$11M federal grant offers research support

National Institutes of Health program targets states on low end of government funding

The National Institutes of Health on Monday announced an $11 million IDeA grant to Kansas University Medical Center to promote research in developmental biology.

“Developmental biology can have to do with the earliest events, from fertilization through the formation of different organ systems and perhaps even to wound healing,” said Dale Abrahamson, director of KUMC’s Anatomy and Cell biology department.

The Institutional Development Awards funding, which will continue for five years, will provide research support for five junior faculty for up to three years, before being used to recruit new faculty to the School of Medicine. The renewable grant is designed to increase NIH funds in 25 or so states that receive a low proportion of federal NIH dollars.

Five faculty – Hiroshi Nishimune, Pat Fields, Jay Vivian, Rajendra Kumar and Lane Christensen – are expected to compete for their own NIH funding, using this grant as a starting point. Once they earn their own grants, they’ll leave the program to be replaced by someone new.

“These are all existing faculty members but they’re all relatively new in their careers,” Abrahamson said. “When we learned that NIH was making this funding together, the co-directors and I got together and thought of how we could fashion a proposal and populate it with faculty we already have. These are tenured faculty the university has already committed to. I think that was viewed favorably (by NIH).”

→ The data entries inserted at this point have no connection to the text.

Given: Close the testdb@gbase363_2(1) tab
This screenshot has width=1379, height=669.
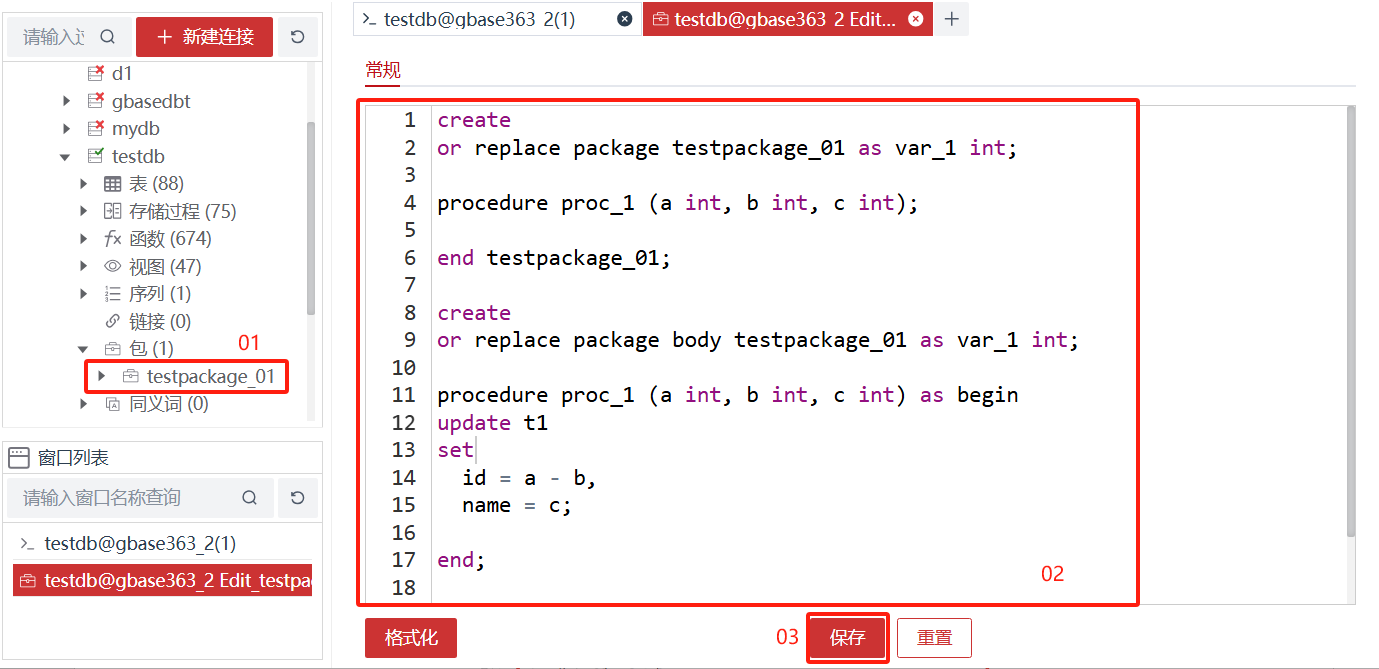Looking at the screenshot, I should tap(624, 19).
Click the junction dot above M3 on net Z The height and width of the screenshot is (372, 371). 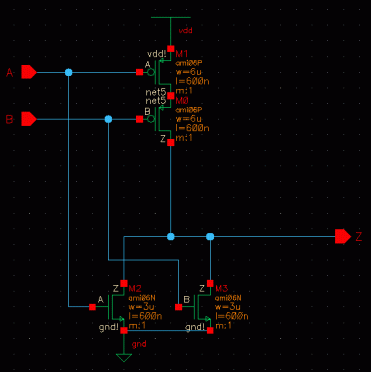[210, 236]
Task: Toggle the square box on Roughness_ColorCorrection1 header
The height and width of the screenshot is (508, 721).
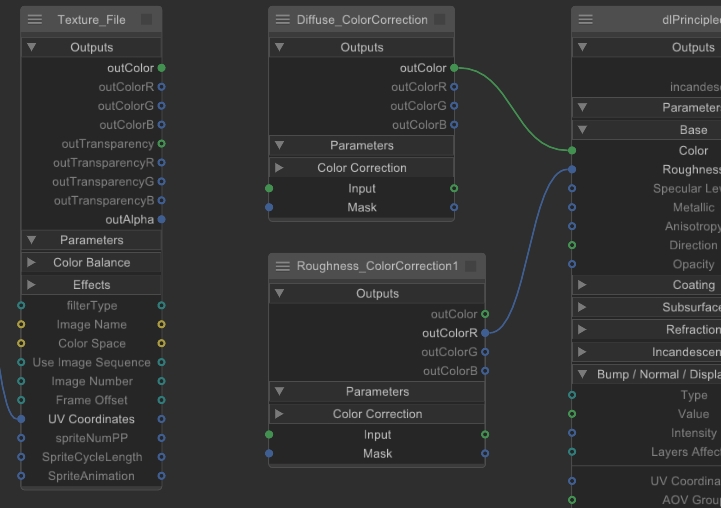Action: click(x=471, y=266)
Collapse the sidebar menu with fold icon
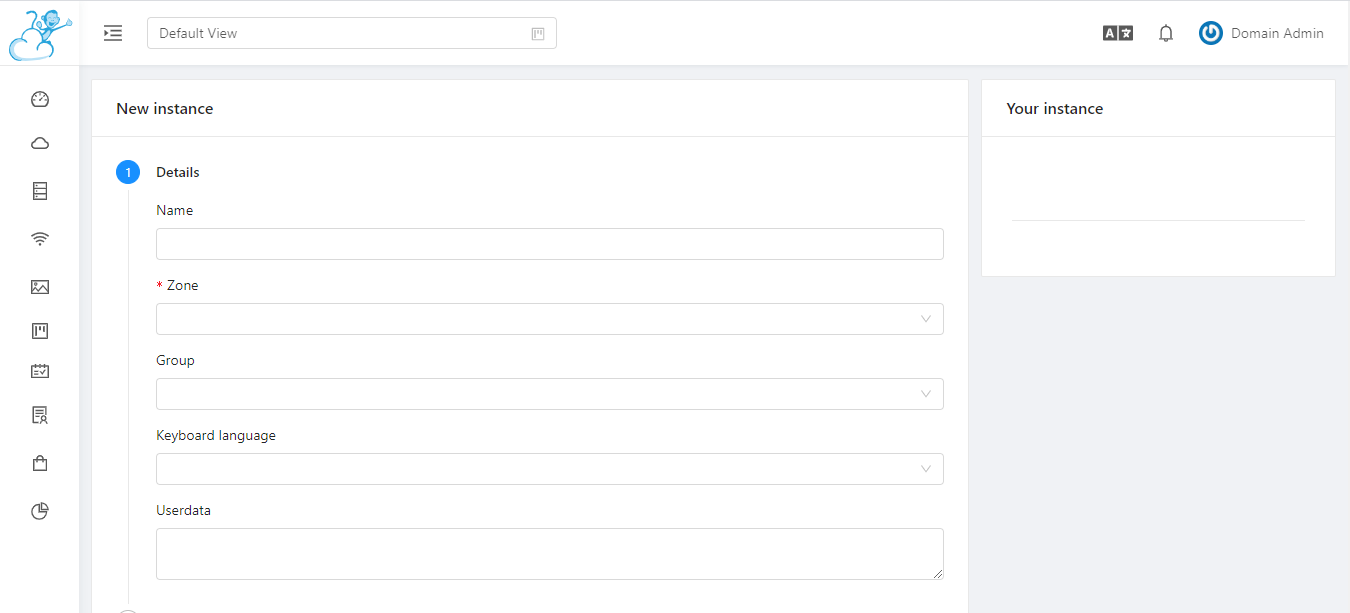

Abrahamson said some grant money would be used to buy lab equipment and support some shared research equipment on the KUMC campus.

“By bridging the research funding gap in IDeA states, we are building innovative research teams, strengthening partnerships with the community, and leveraging the power of shared resources – ultimately improving the nation’s health,” NIH Director Elias Zerhouni said in a statement.

This is KUMC’s third IDeA grant. NIH limits each institution to three grants. One was given to KUMC last year and another recently was renewed. While the grants come from the same program, the focus for each is different.